What A Digital Book Means To Me
2 min read

What A Digital Book Means To Me

For the past year, whenever I’ve read a book, it’s almost always been on an iOS device.

A lot of people are surprised that I can read whole books on such a small screen, but it’s not so different from reading a normal book since you’re still only reading one word at a time.

The only difference is that I have to turn the page more frequently, and since that just takes a tap on the screen as I hit the end of the page I don’t even notice that I’m doing it.

I started by reading all seven of the Harry Potter books this way in two months, and it’d been more than six years since the last time I read a fiction book.

Twenty feet away, all seven of the Harry Potter books were sitting on a bookshelf collecting dust while I read them on my iPod before going to sleep every night. Several times I picked up one of them, found my place and continued to read. But it was never long before the chore of keeping a 600-page book in a comfortable, well-lit position motivated me to grab my iPod Touch again, so I could immerse myself in the story without the distractions.

I appreciate the nostalgia of reading paper books in the same way that I appreciate the nostalgia of playing old video games or that others appreciate listening to vinyl records. I can enjoy quiet time with a great hardcover book and a cup of hot chocolate as well as anyone, but that doesn’t prevent me from appreciating digital books for completely different reasons that don’t have anything to do with my nostalgia.

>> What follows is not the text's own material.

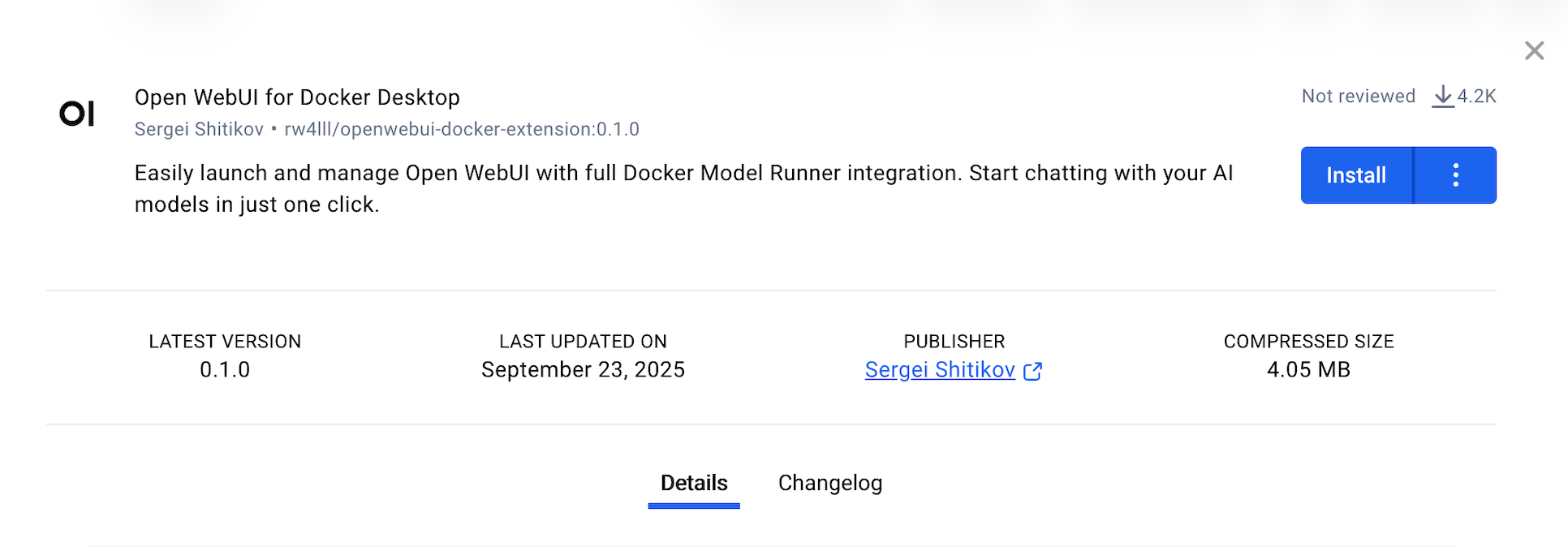The image size is (1568, 547).
Task: Switch to the Changelog tab
Action: click(x=829, y=483)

It’s not an either-or proposition. Enjoying paper books in one context doesn’t mean I can’t enjoy digital books in another context, or in my case, several other contexts. I’m thankful for and excited by the ability to fit all kinds of reading into places and times that they didn’t fit into so easily before.

I don’t have to remember to take them with me because they’re already on several devices that I wouldn’t leave home without. I don’t have to choose which book to walk out the door with because all of my digital books are with me all the time.

Vinyl lovers still carry iPods. Classic gamers can still play Modern Warfare. Film snobs who love movie nights at home with their Criterion films can still enjoy going out to see The Avengers.

So for me, digital books have absolutely nothing to do with not loving or appreciating “hard copies.” These digital books just fit into my life in more, different, and easier ways. I appreciate them for those reasons, just as I appreciate physical books for their own.